Most functions that make use of the stack in 64-bit versions of Windows must support exception handling even if they make no internal use of such facilities. This is because these operating systems locate exception handlers by using a process called “stack unwinding” that depends on functions providing data that describes how they use the stack.
When an exception occurs the stack is “unwound” by working backwards through the chain of function calls prior to the exception event to determine whether functions have appropriate exception handlers or whether they have saved non-volatile registers whose value needs to be restored in order to reconstruct the execution context of the next higher function in the chain. This process depends on compilers and assemblers providing “unwind data” for functions.
The following sections give details of the mechanisms that are available in Yasm to meet these needs and thereby allow functions written in assembler to comply with the coding conventions used in 64-bit versions of Windows. These Yasm facilities follow those provided in MASM.
Figure 16.1 shows how the stack is typically used in function calls. When a function is called, an 8 byte return address is automatically pushed onto the stack and the function then saves any non-volatile registers that it will use. Additional space can also be allocated for local variables and a frame pointer register can be assigned if needed.
The first four integer function parameters are passed (in left to right order) in the registers RCX, RDX, R8 and R9. Further integer parameters are passed on the stack by pushing them in right to left order (parameters to the left at lower addresses). Stack space is allocated for the four register parameters (“shadow space”) but their values are not stored by the calling function so the called function must do this if necessary. The called function effectively owns this space and can use it for any purpose, so the calling function cannot rely on its contents on return. Register parameters occupy the least significant ends of registers and shadow space must be allocated for four register parameters even if the called function doesn’t have this many parameters.
The first four floating point parameters are passed in XMM0 to XMM3. When integer and floating point parameters are mixed, the correspondence between parameters and registers is not changed. Hence an integer parameter after two floating point ones will be in R8 with RCX and RDX unused.
When they are passed by value, structures and unions whose sizes are 8, 16, 32 or 64 bits are passed as if they are integers of the same size. Arrays and larger structures and unions are passed as pointers to memory allocated and assigned by the calling function.
The registers RAX, RCX, RDX, R8, R9, R10, R11 are volatile and can be freely used by a called function without preserving their values (note, however, that some may be used to pass parameters). In consequence functions cannot expect these registers to be preserved across calls to other functions.
The registers RBX, RBP, RSI, RDI, R12, R13, R14, R15, and XMM6 to XMM15 are non-volatile and must be saved and restored by functions that use them.
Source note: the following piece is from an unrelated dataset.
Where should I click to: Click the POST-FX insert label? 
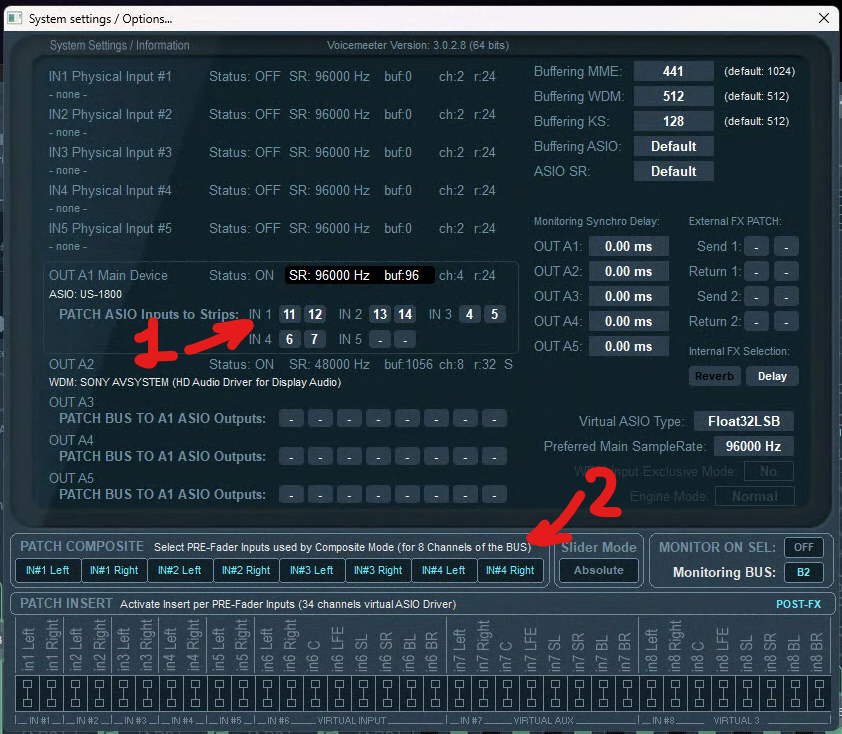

Except for floating point values, which are returned in XMM0, function return values that fit in 64 bits are returned in RAX. Some 128-bit values are also passed in XMM0 but larger values are returned in memory assigned by the calling program and pointed to by an additional “hidden” function parameter that becomes the first parameter and pushes other parameters to the right. This pointer value must also be passed back to the calling program in RAX when the called program returns.
Functions that allocate stack space, call other functions, save non-volatile registers or use exception handling are called “frame functions”; other functions are called “leaf functions”.
Frame functions use an area on the stack called a “stack frame” and have a defined prologue in which this is set up. Typically they save register parameters in their shadow locations (if needed), save any non-volatile registers that they use, allocate stack space for local variables, and establish a register as a stack frame pointer. They must also have one or more defined epilogues that free any allocated stack space and restore non-volatile registers before returning to the calling function.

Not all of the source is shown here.